### DATA ###
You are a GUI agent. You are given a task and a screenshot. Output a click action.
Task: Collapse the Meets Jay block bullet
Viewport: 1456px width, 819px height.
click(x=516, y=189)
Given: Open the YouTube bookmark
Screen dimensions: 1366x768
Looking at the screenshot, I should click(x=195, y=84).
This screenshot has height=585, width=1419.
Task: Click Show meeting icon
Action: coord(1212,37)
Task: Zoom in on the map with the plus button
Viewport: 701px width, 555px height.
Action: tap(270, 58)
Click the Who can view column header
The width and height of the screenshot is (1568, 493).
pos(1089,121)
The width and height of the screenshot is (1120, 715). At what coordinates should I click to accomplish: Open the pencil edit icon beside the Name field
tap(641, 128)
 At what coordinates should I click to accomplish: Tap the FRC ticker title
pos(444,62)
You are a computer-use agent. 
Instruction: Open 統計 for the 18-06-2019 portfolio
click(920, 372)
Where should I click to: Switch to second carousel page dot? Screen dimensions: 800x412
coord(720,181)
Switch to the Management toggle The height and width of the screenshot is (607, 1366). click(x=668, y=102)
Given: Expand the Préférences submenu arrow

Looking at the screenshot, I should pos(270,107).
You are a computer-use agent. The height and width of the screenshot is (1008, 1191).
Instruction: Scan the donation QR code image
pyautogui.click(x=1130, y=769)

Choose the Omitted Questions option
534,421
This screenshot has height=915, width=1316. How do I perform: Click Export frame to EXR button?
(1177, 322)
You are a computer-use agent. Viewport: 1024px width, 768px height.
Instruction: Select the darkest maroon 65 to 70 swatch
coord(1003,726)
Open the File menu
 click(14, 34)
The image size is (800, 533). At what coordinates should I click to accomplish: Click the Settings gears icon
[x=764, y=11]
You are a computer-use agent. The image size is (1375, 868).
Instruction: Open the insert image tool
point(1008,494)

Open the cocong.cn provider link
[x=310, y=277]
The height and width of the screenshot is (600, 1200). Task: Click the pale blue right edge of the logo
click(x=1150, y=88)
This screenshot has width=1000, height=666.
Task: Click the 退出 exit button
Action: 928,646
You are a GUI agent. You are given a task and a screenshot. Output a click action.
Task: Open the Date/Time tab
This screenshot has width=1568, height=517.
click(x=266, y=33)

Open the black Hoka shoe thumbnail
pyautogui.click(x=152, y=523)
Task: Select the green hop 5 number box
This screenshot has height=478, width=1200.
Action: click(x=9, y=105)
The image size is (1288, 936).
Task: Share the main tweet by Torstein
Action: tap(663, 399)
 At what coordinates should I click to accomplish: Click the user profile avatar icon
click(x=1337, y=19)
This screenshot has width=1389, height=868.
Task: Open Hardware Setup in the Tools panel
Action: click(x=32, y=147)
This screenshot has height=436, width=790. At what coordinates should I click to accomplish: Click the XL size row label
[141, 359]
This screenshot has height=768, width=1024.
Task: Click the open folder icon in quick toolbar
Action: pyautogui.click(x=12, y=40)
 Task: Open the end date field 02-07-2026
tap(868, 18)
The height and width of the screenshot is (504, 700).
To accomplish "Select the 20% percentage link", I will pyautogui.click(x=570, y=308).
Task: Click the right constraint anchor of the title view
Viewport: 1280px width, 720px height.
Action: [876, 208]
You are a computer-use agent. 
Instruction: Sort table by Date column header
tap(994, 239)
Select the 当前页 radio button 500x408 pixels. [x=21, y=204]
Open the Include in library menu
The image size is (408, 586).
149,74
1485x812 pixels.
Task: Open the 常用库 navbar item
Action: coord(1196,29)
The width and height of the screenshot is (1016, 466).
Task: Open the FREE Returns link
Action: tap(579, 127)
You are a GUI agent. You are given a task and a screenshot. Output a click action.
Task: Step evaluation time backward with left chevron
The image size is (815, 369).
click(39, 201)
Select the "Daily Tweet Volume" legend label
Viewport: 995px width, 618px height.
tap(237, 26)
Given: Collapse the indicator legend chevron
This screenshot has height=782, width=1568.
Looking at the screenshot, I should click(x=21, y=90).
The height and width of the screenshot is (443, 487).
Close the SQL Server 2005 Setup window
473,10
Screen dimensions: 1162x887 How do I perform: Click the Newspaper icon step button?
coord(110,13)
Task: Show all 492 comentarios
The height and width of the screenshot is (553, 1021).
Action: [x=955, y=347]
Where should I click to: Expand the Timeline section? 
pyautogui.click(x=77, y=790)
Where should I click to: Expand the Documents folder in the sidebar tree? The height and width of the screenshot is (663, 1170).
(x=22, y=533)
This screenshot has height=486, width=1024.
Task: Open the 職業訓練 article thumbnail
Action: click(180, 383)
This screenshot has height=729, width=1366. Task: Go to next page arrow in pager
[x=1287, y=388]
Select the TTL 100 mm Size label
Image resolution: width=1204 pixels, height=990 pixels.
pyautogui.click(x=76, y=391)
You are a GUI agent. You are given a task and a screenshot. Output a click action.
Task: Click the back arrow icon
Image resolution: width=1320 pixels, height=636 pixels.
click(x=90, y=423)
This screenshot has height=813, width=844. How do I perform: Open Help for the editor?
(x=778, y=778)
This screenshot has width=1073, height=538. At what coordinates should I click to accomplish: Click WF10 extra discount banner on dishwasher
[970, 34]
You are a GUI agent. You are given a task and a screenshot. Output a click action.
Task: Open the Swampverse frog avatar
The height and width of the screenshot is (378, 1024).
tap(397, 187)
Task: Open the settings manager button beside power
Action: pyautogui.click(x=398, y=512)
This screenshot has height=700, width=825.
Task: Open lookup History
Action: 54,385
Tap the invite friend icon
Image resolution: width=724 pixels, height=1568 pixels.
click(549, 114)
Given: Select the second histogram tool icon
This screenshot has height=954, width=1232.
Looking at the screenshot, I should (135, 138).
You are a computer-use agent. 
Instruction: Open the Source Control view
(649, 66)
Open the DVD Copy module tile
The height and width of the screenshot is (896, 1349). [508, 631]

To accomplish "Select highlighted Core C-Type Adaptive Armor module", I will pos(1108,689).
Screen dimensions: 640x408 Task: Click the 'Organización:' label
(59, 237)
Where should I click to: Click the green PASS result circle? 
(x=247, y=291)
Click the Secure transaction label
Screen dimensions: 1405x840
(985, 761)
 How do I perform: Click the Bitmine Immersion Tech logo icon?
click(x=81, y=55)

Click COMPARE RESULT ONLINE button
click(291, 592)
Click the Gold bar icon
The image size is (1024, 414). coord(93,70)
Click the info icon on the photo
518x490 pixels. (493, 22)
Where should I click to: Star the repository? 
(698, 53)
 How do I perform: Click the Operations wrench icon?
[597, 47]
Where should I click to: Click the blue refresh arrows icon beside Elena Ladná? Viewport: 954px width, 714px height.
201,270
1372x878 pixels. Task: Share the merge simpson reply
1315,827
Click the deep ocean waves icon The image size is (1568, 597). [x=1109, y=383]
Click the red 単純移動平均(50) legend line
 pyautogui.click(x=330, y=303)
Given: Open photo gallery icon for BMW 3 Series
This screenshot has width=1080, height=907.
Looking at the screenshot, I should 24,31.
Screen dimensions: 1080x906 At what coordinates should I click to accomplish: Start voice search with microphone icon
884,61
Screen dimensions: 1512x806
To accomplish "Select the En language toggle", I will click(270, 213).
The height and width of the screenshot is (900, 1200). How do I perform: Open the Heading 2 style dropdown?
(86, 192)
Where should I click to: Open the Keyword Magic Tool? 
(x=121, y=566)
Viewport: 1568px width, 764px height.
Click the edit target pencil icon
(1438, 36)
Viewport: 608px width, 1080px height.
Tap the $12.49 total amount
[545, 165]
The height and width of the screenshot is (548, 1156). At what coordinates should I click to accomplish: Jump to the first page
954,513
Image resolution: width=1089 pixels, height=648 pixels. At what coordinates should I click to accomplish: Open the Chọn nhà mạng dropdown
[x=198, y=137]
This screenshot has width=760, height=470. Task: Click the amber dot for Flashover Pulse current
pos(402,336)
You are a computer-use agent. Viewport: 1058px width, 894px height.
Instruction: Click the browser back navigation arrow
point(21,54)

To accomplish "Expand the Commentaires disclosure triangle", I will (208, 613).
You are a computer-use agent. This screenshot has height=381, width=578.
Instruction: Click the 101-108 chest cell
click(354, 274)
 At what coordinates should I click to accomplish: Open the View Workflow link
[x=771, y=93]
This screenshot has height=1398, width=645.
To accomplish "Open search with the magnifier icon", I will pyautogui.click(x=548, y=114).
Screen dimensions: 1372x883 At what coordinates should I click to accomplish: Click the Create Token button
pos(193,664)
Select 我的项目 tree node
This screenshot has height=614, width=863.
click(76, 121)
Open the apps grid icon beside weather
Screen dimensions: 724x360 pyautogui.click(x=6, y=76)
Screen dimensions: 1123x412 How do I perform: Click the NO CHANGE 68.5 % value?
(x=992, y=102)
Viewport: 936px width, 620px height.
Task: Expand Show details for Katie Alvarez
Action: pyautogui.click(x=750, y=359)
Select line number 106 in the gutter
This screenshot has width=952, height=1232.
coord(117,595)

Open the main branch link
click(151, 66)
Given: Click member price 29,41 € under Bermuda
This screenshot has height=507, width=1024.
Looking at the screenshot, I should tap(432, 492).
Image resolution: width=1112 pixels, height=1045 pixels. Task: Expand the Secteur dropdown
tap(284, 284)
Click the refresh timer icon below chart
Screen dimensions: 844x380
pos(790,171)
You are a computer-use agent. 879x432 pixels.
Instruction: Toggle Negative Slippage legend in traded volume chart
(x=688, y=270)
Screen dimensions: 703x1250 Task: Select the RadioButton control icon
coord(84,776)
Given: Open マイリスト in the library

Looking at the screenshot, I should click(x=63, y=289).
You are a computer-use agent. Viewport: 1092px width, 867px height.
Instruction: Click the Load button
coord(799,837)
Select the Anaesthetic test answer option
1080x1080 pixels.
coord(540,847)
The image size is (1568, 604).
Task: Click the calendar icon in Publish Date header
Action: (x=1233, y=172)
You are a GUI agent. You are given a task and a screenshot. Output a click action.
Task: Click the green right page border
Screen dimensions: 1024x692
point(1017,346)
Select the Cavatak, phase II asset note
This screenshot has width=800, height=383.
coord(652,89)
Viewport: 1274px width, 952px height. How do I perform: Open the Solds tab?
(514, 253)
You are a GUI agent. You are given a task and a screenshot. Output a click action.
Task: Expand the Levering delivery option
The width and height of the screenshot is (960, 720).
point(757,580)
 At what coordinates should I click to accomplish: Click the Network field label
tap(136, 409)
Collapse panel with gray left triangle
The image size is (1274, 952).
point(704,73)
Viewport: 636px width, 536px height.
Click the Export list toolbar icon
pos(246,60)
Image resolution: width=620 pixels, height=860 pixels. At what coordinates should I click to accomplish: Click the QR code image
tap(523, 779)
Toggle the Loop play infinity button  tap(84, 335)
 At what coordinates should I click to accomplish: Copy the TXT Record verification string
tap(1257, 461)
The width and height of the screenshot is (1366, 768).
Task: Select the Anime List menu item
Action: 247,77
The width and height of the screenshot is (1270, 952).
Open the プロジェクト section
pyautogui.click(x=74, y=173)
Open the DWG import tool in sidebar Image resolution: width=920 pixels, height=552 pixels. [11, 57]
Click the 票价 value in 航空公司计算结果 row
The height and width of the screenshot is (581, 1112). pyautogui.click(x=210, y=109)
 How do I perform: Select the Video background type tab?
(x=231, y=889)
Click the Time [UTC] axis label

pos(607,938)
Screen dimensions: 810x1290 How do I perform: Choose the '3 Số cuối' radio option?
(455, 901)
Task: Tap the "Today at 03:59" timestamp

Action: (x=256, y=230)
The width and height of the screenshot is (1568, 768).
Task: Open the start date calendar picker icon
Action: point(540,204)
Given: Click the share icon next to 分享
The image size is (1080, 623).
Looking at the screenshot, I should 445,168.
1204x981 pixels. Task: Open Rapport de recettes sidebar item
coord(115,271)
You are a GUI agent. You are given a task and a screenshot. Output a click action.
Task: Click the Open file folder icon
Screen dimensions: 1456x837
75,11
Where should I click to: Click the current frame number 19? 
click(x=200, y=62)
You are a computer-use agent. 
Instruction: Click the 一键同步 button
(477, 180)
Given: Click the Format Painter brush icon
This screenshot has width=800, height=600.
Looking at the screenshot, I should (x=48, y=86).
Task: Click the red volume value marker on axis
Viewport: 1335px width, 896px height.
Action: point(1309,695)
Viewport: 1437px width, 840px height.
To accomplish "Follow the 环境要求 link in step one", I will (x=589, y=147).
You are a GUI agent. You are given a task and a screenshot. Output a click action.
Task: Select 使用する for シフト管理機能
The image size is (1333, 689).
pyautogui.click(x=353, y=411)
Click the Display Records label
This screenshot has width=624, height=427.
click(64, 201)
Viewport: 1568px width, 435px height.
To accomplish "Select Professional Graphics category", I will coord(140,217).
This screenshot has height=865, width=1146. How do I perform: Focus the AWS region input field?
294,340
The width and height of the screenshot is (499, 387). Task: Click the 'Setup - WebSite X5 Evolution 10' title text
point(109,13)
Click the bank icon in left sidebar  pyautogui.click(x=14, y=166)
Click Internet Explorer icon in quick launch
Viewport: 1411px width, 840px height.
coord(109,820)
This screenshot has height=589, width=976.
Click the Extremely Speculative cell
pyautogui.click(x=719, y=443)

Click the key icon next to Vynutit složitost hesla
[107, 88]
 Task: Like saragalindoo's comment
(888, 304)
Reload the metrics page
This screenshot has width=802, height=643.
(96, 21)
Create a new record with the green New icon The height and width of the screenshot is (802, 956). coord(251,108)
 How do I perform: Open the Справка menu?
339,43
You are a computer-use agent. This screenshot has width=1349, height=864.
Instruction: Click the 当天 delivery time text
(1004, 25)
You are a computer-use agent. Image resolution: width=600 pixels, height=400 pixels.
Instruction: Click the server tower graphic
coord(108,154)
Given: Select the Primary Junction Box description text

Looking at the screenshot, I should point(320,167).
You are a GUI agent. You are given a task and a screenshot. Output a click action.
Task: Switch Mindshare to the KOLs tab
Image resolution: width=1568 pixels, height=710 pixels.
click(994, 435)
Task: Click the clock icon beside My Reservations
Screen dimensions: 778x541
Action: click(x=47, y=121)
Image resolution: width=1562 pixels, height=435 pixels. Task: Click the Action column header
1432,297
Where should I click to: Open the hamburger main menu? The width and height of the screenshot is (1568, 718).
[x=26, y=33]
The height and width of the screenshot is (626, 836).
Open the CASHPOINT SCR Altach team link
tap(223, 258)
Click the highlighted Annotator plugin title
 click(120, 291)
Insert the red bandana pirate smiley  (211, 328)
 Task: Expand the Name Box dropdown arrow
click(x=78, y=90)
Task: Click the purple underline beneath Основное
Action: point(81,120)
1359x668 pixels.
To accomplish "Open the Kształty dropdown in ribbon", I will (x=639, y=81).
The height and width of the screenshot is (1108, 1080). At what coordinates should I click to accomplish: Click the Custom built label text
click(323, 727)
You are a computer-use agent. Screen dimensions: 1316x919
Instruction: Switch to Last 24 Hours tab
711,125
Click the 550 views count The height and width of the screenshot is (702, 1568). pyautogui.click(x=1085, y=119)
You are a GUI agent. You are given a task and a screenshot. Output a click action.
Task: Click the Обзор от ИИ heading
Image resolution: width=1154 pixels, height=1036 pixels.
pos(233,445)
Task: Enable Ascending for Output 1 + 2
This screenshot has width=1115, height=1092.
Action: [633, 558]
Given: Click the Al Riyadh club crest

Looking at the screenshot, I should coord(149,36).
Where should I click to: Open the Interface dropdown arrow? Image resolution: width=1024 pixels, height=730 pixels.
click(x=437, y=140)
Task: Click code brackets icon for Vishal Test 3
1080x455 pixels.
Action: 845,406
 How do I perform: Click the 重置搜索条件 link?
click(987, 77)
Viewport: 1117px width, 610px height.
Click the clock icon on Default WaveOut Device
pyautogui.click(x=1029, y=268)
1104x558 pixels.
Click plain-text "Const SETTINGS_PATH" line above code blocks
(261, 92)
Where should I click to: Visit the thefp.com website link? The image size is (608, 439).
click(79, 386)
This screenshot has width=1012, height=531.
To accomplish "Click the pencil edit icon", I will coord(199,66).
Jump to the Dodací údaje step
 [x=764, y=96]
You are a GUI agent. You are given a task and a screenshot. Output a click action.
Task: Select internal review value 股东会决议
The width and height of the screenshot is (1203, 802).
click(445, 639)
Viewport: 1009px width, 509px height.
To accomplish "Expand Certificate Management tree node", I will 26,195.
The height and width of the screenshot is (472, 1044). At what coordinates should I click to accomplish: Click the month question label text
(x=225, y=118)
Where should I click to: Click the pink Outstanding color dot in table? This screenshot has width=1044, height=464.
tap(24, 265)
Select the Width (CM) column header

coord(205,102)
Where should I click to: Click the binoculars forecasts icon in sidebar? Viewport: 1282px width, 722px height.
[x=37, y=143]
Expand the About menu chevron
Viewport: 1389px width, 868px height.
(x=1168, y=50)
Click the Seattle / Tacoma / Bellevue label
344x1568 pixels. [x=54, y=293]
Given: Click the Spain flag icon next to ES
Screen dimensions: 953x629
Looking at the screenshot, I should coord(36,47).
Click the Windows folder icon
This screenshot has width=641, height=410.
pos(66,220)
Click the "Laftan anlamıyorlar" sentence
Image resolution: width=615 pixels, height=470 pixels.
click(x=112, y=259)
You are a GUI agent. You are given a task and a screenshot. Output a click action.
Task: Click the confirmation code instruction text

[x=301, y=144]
###
WHAT THE EXERCISE ASKS: For each line of the entries that includes "Management", show that line.

RESULT FOR THIS EXERCISE:
Switch to the Management toggle The height and width of the screenshot is (607, 1366). click(x=668, y=102)
To accomplish "Expand Certificate Management tree node", I will 26,195.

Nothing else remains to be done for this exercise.